# Records:
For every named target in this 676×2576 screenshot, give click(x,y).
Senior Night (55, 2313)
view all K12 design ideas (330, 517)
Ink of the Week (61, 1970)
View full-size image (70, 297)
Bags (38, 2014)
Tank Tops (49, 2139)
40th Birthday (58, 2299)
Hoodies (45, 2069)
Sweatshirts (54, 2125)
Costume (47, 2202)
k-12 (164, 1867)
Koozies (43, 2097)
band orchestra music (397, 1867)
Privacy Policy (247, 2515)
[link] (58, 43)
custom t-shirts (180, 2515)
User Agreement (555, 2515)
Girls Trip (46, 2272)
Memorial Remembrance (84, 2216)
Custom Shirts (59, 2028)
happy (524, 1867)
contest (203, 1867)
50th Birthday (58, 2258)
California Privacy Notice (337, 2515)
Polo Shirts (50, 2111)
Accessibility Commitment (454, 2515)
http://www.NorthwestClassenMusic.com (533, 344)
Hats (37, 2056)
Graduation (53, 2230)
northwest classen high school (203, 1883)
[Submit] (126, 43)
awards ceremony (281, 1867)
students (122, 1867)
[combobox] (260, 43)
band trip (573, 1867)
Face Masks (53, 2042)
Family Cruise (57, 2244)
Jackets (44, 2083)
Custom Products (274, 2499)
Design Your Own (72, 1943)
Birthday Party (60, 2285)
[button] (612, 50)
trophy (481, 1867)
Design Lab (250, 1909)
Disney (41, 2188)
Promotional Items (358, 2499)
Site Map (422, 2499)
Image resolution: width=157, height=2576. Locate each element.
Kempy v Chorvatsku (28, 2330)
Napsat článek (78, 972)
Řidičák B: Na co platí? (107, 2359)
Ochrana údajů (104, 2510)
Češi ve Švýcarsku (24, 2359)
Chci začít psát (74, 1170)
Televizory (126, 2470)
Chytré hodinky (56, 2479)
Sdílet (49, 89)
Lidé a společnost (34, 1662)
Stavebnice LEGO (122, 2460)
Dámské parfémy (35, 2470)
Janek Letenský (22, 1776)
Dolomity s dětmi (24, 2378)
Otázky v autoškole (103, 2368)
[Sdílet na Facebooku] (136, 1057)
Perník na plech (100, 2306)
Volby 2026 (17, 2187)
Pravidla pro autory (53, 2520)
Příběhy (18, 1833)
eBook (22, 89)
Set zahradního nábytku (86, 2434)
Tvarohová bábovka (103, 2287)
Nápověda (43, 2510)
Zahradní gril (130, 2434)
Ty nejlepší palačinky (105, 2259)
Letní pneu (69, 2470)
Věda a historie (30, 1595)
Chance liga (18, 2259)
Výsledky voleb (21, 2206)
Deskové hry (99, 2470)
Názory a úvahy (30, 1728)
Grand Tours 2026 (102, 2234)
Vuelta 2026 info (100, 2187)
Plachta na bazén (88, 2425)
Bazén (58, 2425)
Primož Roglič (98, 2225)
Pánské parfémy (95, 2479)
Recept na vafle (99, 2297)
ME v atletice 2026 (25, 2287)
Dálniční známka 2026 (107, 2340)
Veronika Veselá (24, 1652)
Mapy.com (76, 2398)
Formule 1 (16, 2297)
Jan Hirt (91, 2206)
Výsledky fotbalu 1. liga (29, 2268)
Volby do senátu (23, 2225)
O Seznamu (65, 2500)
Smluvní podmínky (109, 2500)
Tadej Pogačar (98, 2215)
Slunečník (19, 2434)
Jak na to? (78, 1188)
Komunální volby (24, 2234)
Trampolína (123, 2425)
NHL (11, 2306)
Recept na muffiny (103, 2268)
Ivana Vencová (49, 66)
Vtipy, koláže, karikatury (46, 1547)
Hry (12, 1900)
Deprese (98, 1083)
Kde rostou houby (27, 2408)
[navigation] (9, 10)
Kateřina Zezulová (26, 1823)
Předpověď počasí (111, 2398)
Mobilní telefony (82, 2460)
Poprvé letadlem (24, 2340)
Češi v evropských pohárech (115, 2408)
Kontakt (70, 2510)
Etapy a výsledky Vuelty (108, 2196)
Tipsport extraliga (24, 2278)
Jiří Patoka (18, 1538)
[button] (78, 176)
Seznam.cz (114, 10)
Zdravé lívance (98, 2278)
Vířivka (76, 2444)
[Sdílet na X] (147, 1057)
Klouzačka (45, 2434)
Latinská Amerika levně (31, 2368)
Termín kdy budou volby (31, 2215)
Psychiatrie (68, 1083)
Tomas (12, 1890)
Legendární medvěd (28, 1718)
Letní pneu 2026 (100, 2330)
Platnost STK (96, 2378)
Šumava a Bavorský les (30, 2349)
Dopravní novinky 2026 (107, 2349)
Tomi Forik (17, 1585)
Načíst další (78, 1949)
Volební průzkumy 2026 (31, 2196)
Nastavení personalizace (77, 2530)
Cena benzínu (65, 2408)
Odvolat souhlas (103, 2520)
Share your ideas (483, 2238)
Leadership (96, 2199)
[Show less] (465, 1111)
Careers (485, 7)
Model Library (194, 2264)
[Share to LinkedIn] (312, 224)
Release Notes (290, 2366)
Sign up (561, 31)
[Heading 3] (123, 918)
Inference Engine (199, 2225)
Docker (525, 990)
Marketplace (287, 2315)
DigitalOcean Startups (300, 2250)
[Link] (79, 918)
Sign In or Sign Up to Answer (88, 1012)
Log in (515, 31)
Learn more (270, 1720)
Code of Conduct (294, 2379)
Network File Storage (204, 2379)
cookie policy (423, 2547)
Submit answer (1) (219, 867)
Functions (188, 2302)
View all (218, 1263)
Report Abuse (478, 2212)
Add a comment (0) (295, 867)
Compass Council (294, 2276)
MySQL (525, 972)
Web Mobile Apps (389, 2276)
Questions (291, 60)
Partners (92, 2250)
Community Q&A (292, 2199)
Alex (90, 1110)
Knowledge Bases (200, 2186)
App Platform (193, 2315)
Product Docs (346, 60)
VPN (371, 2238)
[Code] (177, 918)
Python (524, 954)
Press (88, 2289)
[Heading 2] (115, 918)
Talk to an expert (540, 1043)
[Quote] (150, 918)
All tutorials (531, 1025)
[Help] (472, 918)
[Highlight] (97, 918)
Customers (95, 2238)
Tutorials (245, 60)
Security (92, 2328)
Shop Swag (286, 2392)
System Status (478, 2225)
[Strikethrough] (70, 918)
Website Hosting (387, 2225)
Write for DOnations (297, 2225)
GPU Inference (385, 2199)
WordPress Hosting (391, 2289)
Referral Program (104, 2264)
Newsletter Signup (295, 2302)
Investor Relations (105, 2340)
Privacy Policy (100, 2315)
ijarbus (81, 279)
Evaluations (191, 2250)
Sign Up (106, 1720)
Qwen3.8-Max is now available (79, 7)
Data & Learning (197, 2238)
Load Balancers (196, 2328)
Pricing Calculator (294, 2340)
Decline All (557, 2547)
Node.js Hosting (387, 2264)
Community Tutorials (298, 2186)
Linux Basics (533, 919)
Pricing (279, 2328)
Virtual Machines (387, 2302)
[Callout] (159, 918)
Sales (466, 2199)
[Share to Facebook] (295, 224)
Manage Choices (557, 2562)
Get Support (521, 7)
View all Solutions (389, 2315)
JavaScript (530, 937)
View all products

# The task:
I'd like the entries above reproduced in full, exactly as they stand.

# Response to this exercise:
For every named target in this 676×2576 screenshot, give click(x,y).
Senior Night (55, 2313)
view all K12 design ideas (330, 517)
Ink of the Week (61, 1970)
View full-size image (70, 297)
Bags (38, 2014)
Tank Tops (49, 2139)
40th Birthday (58, 2299)
Hoodies (45, 2069)
Sweatshirts (54, 2125)
Costume (47, 2202)
k-12 (164, 1867)
Koozies (43, 2097)
band orchestra music (397, 1867)
Privacy Policy (247, 2515)
[link] (58, 43)
custom t-shirts (180, 2515)
User Agreement (555, 2515)
Girls Trip (46, 2272)
Memorial Remembrance (84, 2216)
Custom Shirts (59, 2028)
happy (524, 1867)
contest (203, 1867)
50th Birthday (58, 2258)
California Privacy Notice (337, 2515)
Polo Shirts (50, 2111)
Accessibility Commitment (454, 2515)
http://www.NorthwestClassenMusic.com (533, 344)
Hats (37, 2056)
Graduation (53, 2230)
northwest classen high school (203, 1883)
[Submit] (126, 43)
awards ceremony (281, 1867)
students (122, 1867)
[combobox] (260, 43)
band trip (573, 1867)
Face Masks (53, 2042)
Family Cruise (57, 2244)
Jackets (44, 2083)
Custom Products (274, 2499)
Design Your Own (72, 1943)
Birthday Party (60, 2285)
[button] (612, 50)
trophy (481, 1867)
Design Lab (250, 1909)
Disney (41, 2188)
Promotional Items (358, 2499)
Site Map (422, 2499)
Image resolution: width=157, height=2576. Locate each element.
Kempy v Chorvatsku (28, 2330)
Napsat článek (78, 972)
Řidičák B: Na co platí? (107, 2359)
Ochrana údajů (104, 2510)
Češi ve Švýcarsku (24, 2359)
Chci začít psát (74, 1170)
Televizory (126, 2470)
Chytré hodinky (56, 2479)
Sdílet (49, 89)
Lidé a společnost (34, 1662)
Stavebnice LEGO (122, 2460)
Dámské parfémy (35, 2470)
Janek Letenský (22, 1776)
Dolomity s dětmi (24, 2378)
Otázky v autoškole (103, 2368)
[Sdílet na Facebooku] (136, 1057)
Perník na plech (100, 2306)
Volby 2026 (17, 2187)
Pravidla pro autory (53, 2520)
Příběhy (18, 1833)
eBook (22, 89)
Set zahradního nábytku (86, 2434)
Tvarohová bábovka (103, 2287)
Nápověda (43, 2510)
Zahradní gril (130, 2434)
Ty nejlepší palačinky (105, 2259)
Letní pneu (69, 2470)
Věda a historie (30, 1595)
Chance liga (18, 2259)
Výsledky voleb (21, 2206)
Deskové hry (99, 2470)
Názory a úvahy (30, 1728)
Grand Tours 2026 (102, 2234)
Vuelta 2026 info (100, 2187)
Plachta na bazén (88, 2425)
Bazén (58, 2425)
Primož Roglič (98, 2225)
Pánské parfémy (95, 2479)
Recept na vafle (99, 2297)
ME v atletice 2026 (25, 2287)
Dálniční známka 2026 (107, 2340)
Veronika Veselá (24, 1652)
Mapy.com (76, 2398)
Formule 1 (16, 2297)
Jan Hirt (91, 2206)
Výsledky fotbalu 1. liga (29, 2268)
Volby do senátu (23, 2225)
O Seznamu (65, 2500)
Smluvní podmínky (109, 2500)
Tadej Pogačar (98, 2215)
Slunečník (19, 2434)
Jak na to? (78, 1188)
Komunální volby (24, 2234)
Trampolína (123, 2425)
NHL (11, 2306)
Recept na muffiny (103, 2268)
Ivana Vencová (49, 66)
Vtipy, koláže, karikatury (46, 1547)
Hry (12, 1900)
Deprese (98, 1083)
Kde rostou houby (27, 2408)
[navigation] (9, 10)
Kateřina Zezulová (26, 1823)
Předpověď počasí (111, 2398)
Mobilní telefony (82, 2460)
Poprvé letadlem (24, 2340)
Češi v evropských pohárech (115, 2408)
Kontakt (70, 2510)
Etapy a výsledky Vuelty (108, 2196)
Tipsport extraliga (24, 2278)
Jiří Patoka (18, 1538)
[button] (78, 176)
Seznam.cz (114, 10)
Zdravé lívance (98, 2278)
Vířivka (76, 2444)
[Sdílet na X] (147, 1057)
Klouzačka (45, 2434)
Latinská Amerika levně (31, 2368)
Termín kdy budou volby (31, 2215)
Psychiatrie (68, 1083)
Tomas (12, 1890)
Legendární medvěd (28, 1718)
Letní pneu 2026 (100, 2330)
Platnost STK (96, 2378)
Šumava a Bavorský les (30, 2349)
Dopravní novinky 2026 (107, 2349)
Tomi Forik (17, 1585)
Načíst další (78, 1949)
Volební průzkumy 2026 (31, 2196)
Nastavení personalizace (77, 2530)
Cena benzínu (65, 2408)
Odvolat souhlas (103, 2520)
Share your ideas (483, 2238)
Leadership (96, 2199)
[Show less] (465, 1111)
Careers (485, 7)
Model Library (194, 2264)
[Share to LinkedIn] (312, 224)
Release Notes (290, 2366)
Sign up (561, 31)
[Heading 3] (123, 918)
Inference Engine (199, 2225)
Docker (525, 990)
Marketplace (287, 2315)
DigitalOcean Startups (300, 2250)
[Link] (79, 918)
Sign In or Sign Up to Answer (88, 1012)
Log in (515, 31)
Learn more (270, 1720)
Code of Conduct (294, 2379)
Network File Storage (204, 2379)
cookie policy (423, 2547)
Submit answer (1) (219, 867)
Functions (188, 2302)
View all (218, 1263)
Report Abuse (478, 2212)
Add a comment (0) (295, 867)
Compass Council (294, 2276)
MySQL (525, 972)
Web Mobile Apps (389, 2276)
Questions (291, 60)
Partners (92, 2250)
Community Q&A (292, 2199)
Alex (90, 1110)
Knowledge Bases (200, 2186)
App Platform (193, 2315)
Product Docs (346, 60)
VPN (371, 2238)
[Code] (177, 918)
Python (524, 954)
Press (88, 2289)
[Heading 2] (115, 918)
Talk to an expert (540, 1043)
[Quote] (150, 918)
All tutorials (531, 1025)
[Help] (472, 918)
[Highlight] (97, 918)
Customers (95, 2238)
Tutorials (245, 60)
Security (92, 2328)
Shop Swag (286, 2392)
System Status (478, 2225)
[Strikethrough] (70, 918)
Website Hosting (387, 2225)
Write for DOnations (297, 2225)
GPU Inference (385, 2199)
WordPress Hosting (391, 2289)
Referral Program (104, 2264)
Newsletter Signup (295, 2302)
Investor Relations (105, 2340)
Privacy Policy (100, 2315)
ijarbus (81, 279)
Evaluations (191, 2250)
Sign Up (106, 1720)
Qwen3.8-Max is now available (79, 7)
Data & Learning (197, 2238)
Load Balancers (196, 2328)
Pricing Calculator (294, 2340)
Decline All (557, 2547)
Node.js Hosting (387, 2264)
Community Tutorials (298, 2186)
Linux Basics (533, 919)
Pricing (279, 2328)
Virtual Machines (387, 2302)
[Callout] (159, 918)
Sales (466, 2199)
[Share to Facebook] (295, 224)
Manage Choices (557, 2562)
Get Support (521, 7)
View all Solutions (389, 2315)
JavaScript (530, 937)
View all products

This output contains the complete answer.